Oysa bugün, "iktidar, kesinlikle 'kanlı' bir şekilde, kesinlikle muhteşem bir şekilde," apaçık ortada işliyor .
Yazar , sansürsüz kanlı görüntüleriyle öne çıkan bu sinematografik alt türden bahsettiğinde neyi kastettiğini açıklamak için, İsrail'in Filistin halkına yönelik saldırılarına atıfta bulunuyor; burada her şey "çok görünür" ve "çok cezasız" olmuş, "sanki bir milletin, bir ülkenin, bir ideolojinin herhangi bir diğer nüfusu yok etme hakkına sahip olduğu ve hiçbir sonuçla karşılaşmadığı ayrıcalıklı bir durum varmış gibi."

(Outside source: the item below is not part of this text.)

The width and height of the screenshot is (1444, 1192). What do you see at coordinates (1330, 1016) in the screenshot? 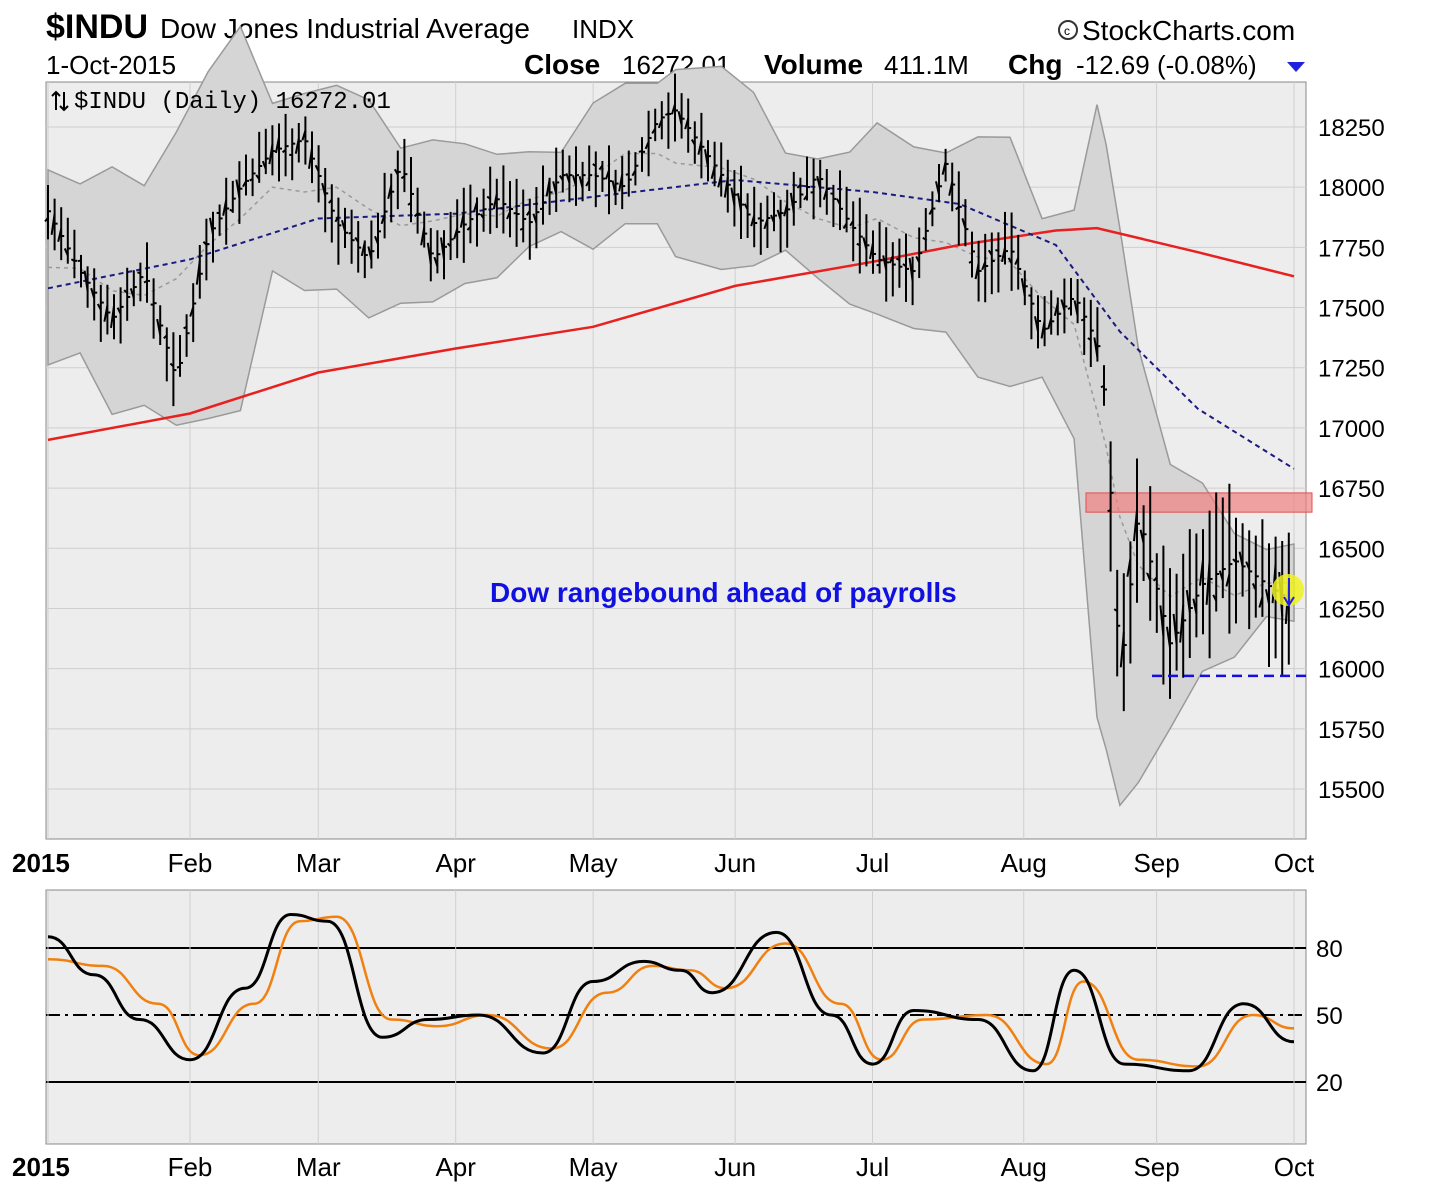
I see `stochastic-axis: 20 50 80` at bounding box center [1330, 1016].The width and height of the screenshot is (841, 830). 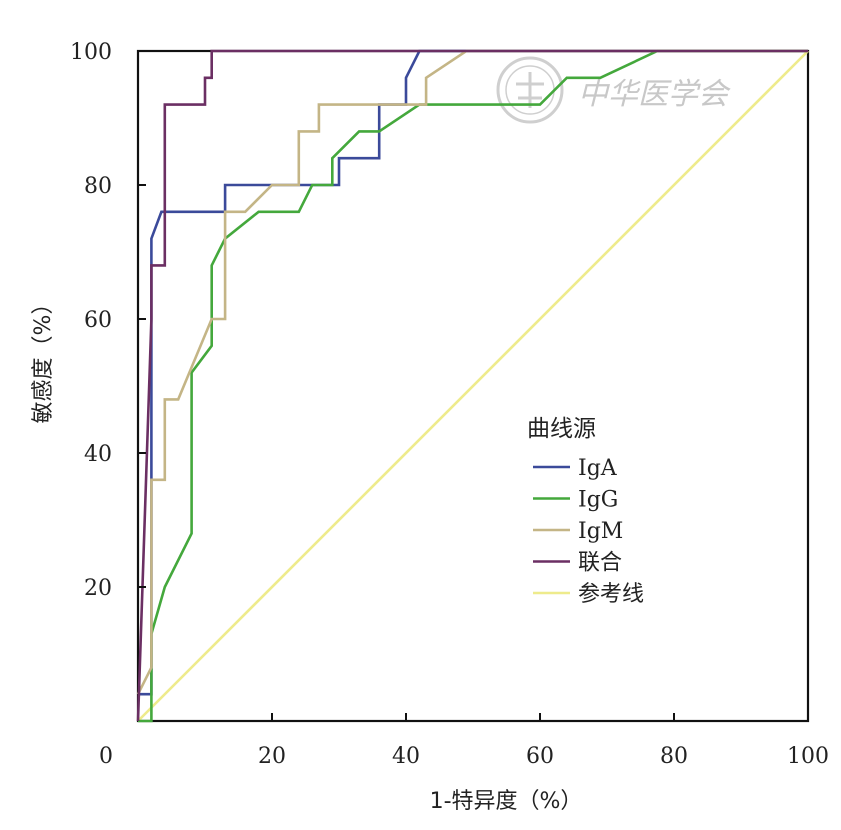 I want to click on x-tick-labels: 0 20 40 60 80 100, so click(x=464, y=741).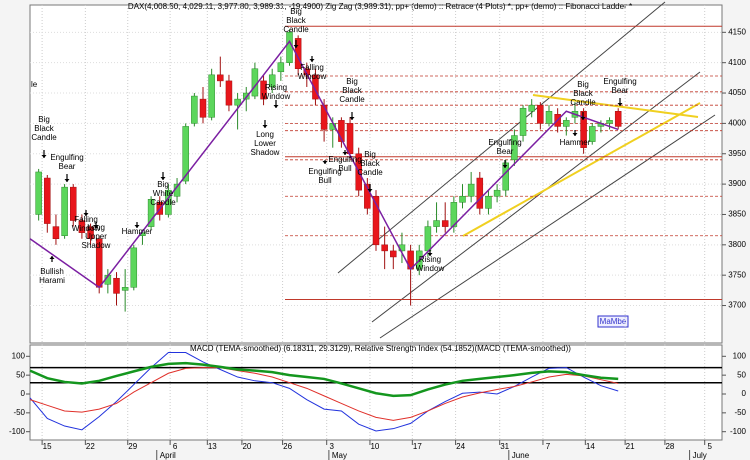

Ve hatta bunların "meşru müdafaa" olarak gerçekleştiği ve Filistin halkının "olduğu gibi davrandığı" varsayımıyla yapılıyor.
Şilili yazar Lina Meruane, 19 Haziran 2025'te bir röportaj sırasında. EFE/ Sebastiao Moreira
"Ötekini insanlıktan çıkarma ve diğerini insan olarak reddetme" süreci, "gerçekleri ahlaksız, etik dışı veya suç teşkil eden gerçekler olarak değil, gerekli gerçekler, olumlu gerçekler olarak yeniden yorumlamamızı" sağlar, diye açıklıyor.
Filistin Parçalanıyor (2021) kitabının yazarı, bir roman yazdığını ancak İsrail'in "soykırımı hızlandırmasının" onu Meruane'nin çok iyi bildiği bu alana geri sürüklediğini açıklıyor.
Bu bağlamda, "muhtemelen bu yılın sonunda" Şili'de Filistin üzerine makaleler, kronikler ve düşüncelerden oluşan Matarlo todo (Her Şeyi Öldürmek ) adını taşıyan bir kitap yayınlayacağını söylüyor.